Вернувшись в кабинет, я в спешке начал приготовления: сказал, что некоторое время я буду вне досягаемости, своим сотрудникам и всем друзьям и родственникам, которых смог найти, оставил сообщение, что если кто-то станет меня искать, то я тем вечером собирался ужинать в финском представительстве, после чего поехал домой переодеться. Это был сугубо мужской вечер, и за кофе к нам присоединился еще один гость, полковник Боденшац, личный адъютант Геринга, который также сыграл свою роль в последовавших вскоре событиях. Он приветствовал меня с неумеренным дружелюбием, снова повторил мысль, что для меня это прекрасная возможность реабилитироваться перед Гитлером, и заявил, что сам Геринг хотел бы увидеть меня следующим утром, пока я не улетел.

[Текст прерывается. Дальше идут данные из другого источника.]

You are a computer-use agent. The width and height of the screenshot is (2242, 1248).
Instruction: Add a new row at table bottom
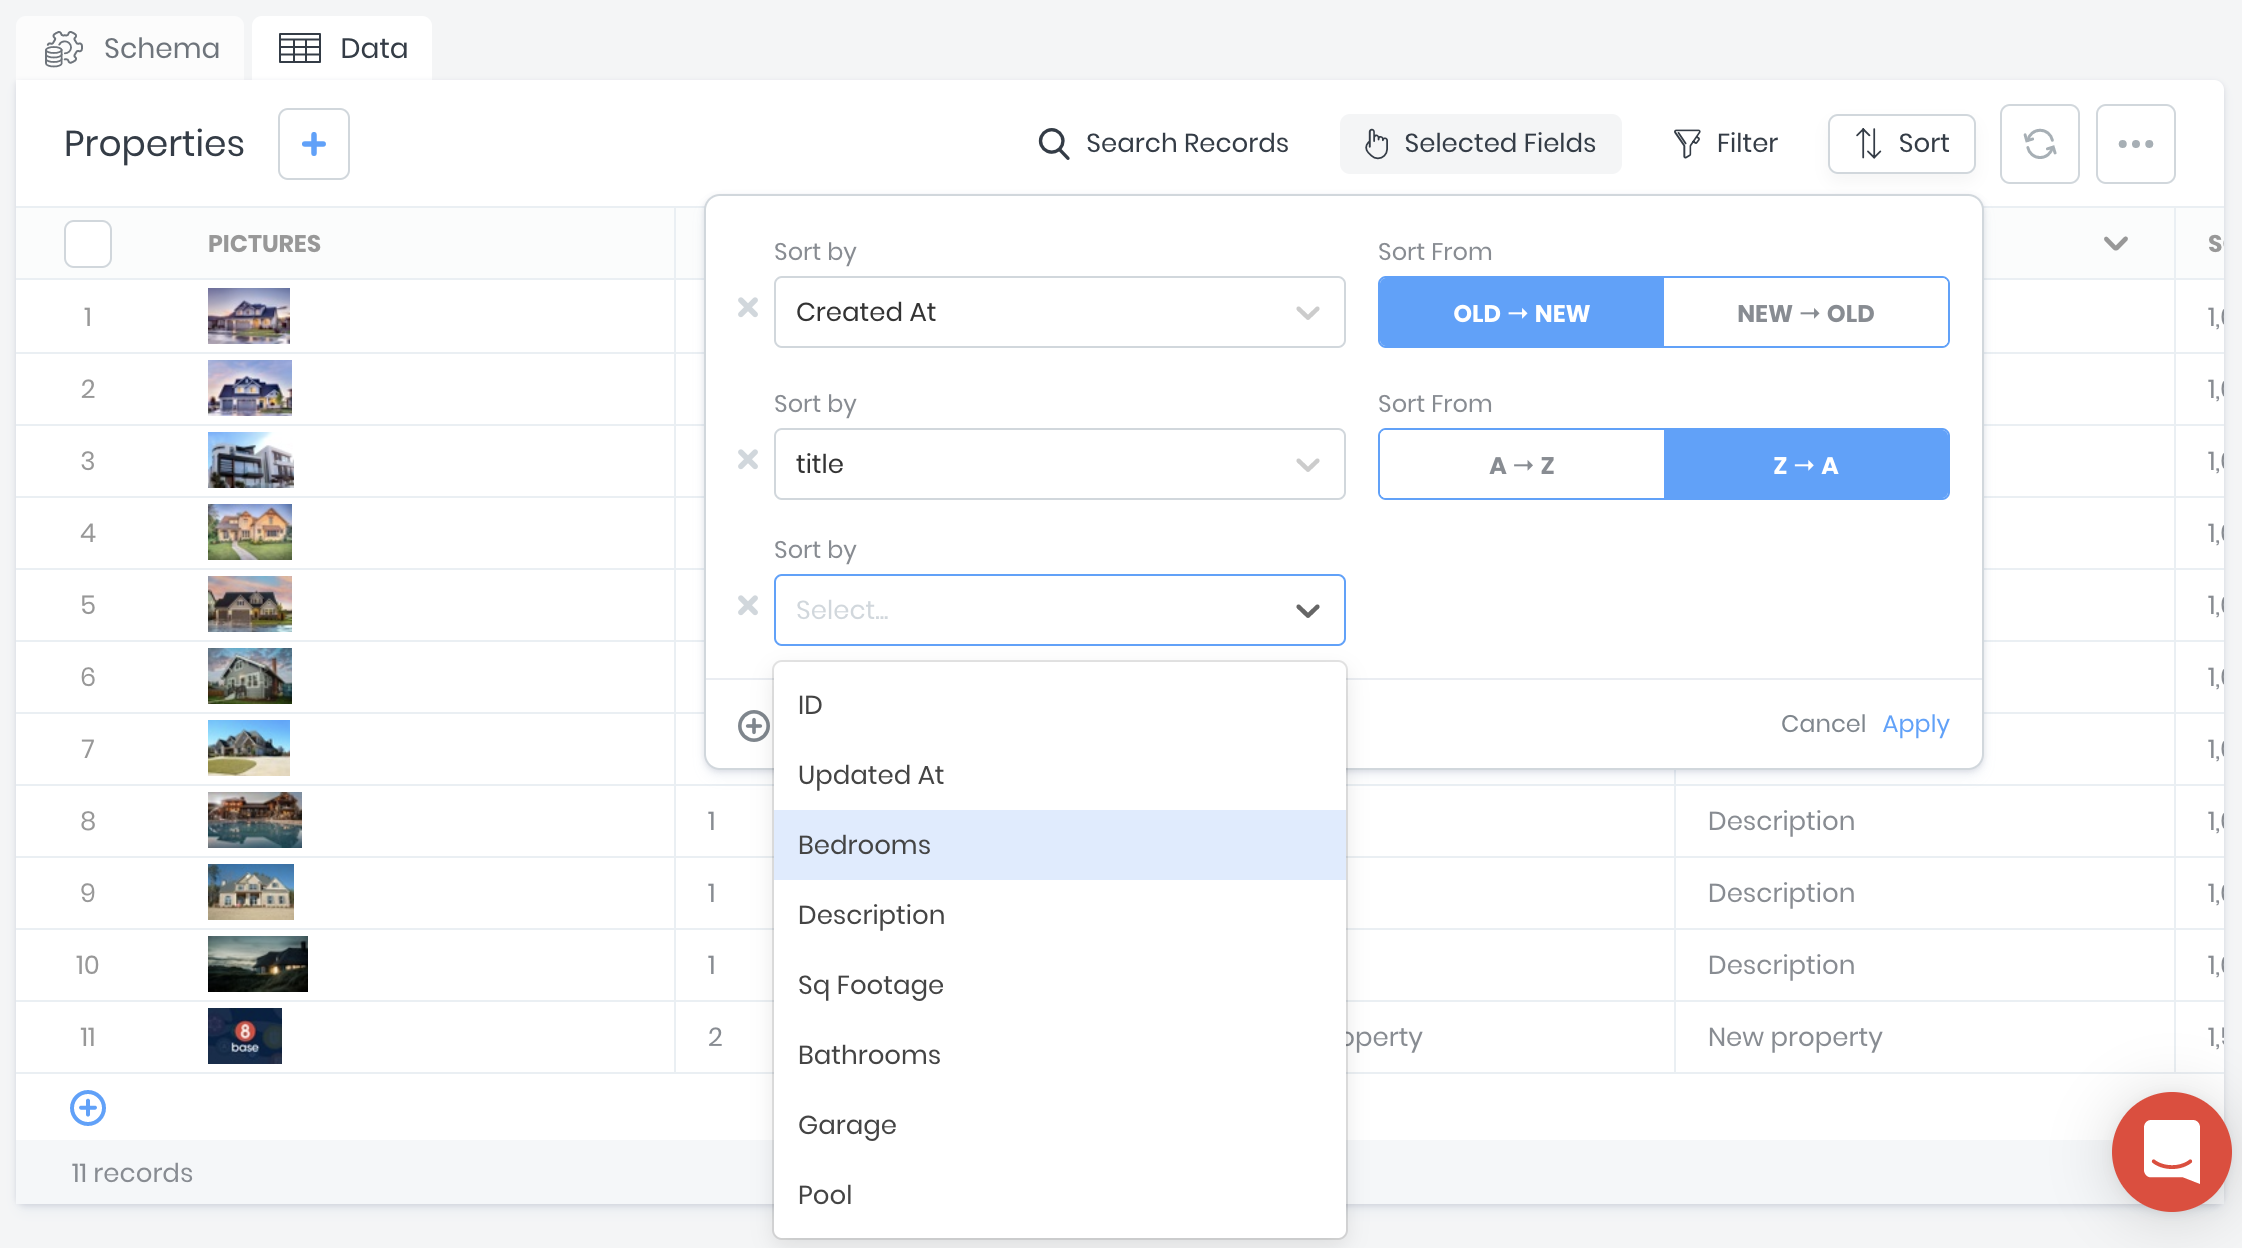click(88, 1108)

Толстяк был в самом развеселом настроении, как будто враждебности в моих отношениях с нацистским триумвиратом никогда и не было. Он сообщил, что хотел бы, чтобы я отчитывался о ситуации непосредственно ему и давал полностью объективную оценку политической ситуации в Испании. Потом в своей грубой манере с громким хохотом посоветовал мне быть там осторожнее с женщинами, потому что половина его воздушных сил уже переболела венерическими болезнями. Но все это было в стиле Геринга.
Когда к моему дому подъехала машина, я все еще был раздражен спешкой, но более или менее спокоен по поводу цели моей поездки и, возможно, весьма глупо надеялся, что она сможет восстановить мое положение в канцелярии. Не было каких-либо внешних признаков изменения политики Гитлера, но казалось вполне вероятным, что он почувствовал, что перестарался, особенно с немецкой интервенцией в Испании, и что он достиг того момента, когда мой голос Кассандры был бы кстати. Это был пример моих самых идиотских надежд, которые я когда-либо питал.